La coppia Goldaniga-Altare, peraltro poco aiutata da centrocampo ed esterni di difesa, ha patito e non poco gli attacchi del Venezia. Sia palla a terra che sui palloni lunghi, con il centrale l’ex Olbia vera nota dolente della retroguardia. L’occasione che ha portato al palo colpito da Pohjanpalo evidenzia senza alcun dubbio un errore che è ormai una costante per Altare. Palla lunga dalle retrovie, occhi soltanto sulla sfera e non sull’uomo, spizzata di Novakovich facilmente leggibile e il difensore rossoblù che si lascia scappare l’avversario senza chiudere alle spalle del compagno di reparto.
Prima volta
Il Cagliari di Liverani nelle prime sei giornate sembrava aver sistemato un dettaglio che in passato era una delle più grandi difficoltà a livello difensivo. Nessun gol subito su azione da palla inattiva, finché a inizio ripresa Pohjanpalo ha colpito su giocata da calcio d’angolo.

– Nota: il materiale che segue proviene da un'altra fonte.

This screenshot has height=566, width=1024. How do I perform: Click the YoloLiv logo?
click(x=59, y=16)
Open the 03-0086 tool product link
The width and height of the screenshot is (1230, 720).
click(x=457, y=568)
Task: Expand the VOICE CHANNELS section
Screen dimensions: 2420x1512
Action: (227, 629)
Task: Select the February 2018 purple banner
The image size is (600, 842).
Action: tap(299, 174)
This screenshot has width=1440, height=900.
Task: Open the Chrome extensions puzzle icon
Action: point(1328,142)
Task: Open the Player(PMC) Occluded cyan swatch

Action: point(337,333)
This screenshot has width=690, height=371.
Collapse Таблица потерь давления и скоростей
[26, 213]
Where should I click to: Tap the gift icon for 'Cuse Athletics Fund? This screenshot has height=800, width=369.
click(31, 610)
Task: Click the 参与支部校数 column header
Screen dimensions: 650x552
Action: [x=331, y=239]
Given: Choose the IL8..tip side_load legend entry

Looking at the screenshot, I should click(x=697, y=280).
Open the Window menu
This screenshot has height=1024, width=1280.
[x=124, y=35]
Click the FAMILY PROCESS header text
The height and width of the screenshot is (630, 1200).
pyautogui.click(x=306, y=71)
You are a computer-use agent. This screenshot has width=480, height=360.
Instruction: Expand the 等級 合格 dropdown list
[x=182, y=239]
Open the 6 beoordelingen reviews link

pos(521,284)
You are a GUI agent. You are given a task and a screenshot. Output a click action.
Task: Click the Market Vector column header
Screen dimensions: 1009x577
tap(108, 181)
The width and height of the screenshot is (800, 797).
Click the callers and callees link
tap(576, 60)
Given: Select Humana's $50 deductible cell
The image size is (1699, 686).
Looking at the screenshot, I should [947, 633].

Corner che nasce da un errore clamoroso di Zappa ed è proprio il terzino ex Pescara a farsi sorprendere dal finlandese nel successivo cross dalla bandierina. I rossoblù, schierati a zona mista – uomo su uomo più due uomini liberi per attaccare la sfera – mostrano un mismatch fisico evidente. L’accoppiamento Zappa-Pohjanpalo non dei migliori – eufemismo – ma a sorprendere è che in una squadra con pochi saltatori, a restare liberi da compiti di marcatura sono due tra gli elementi più fisici del gruppo. Pavoletti e Makoumbou, infatti, coprono la zona del primo palo, mentre uno degli avversari più pericolosi è seguito da uno dei saltatori più deficitari tra i rossoblù.
Cuore e ostacoli
In una partita può accadere di avere dei passaggi a vuoto, ma ciò che non può mancare è la voglia di superarli con determinazione. I gol di Cheryshev dimostrano un atteggiamento remissivo di una squadra mentalmente a terra, incapace di reagire e di buttare il classico cuore oltre l’ostacolo.
L’azione che porta al gol del due a uno per il Venezia nasce da un infortunio abbastanza grossolano di Altare in impostazione, ma nonostante ciò ci sarebbe il tempo per recuperare e difendere la porta di Radunovic. I Lagunari sono sì lanciati in ripartenza rapida, ma il Cagliari può ancora contare sugli uno contro uno. Il problema, però, si pone subito dopo e resta da capire se si sia trattato di deficit fisico o mentale.
Dopo la parata di Radunovic, premessa al tap-in di Cheryshev, si può notare come da un generale uno contro uno il Venezia sia arrivato a una netta superiorità numerica. Tanti, troppi rossoblù si fermano, spettatori quasi disinteressati che non riescono a trovare la spinta per salvare il salvabile.
Ancora più eclatante quanto accade sul gol del tre a uno per i neroverdi, quando basta una rimpallo rocambolesco a centro area per far saltare una superiorità numerica netta a inizio azione. Quando il pallone arriva tra i piedi di Cheryshev nessuno reagisce, nessuno prova a immolarsi, il solo Makoumbou diventa l’ultimo alfiere in aiuto a Radunovic senza poter fare altro che guardare il pallone finire in rete.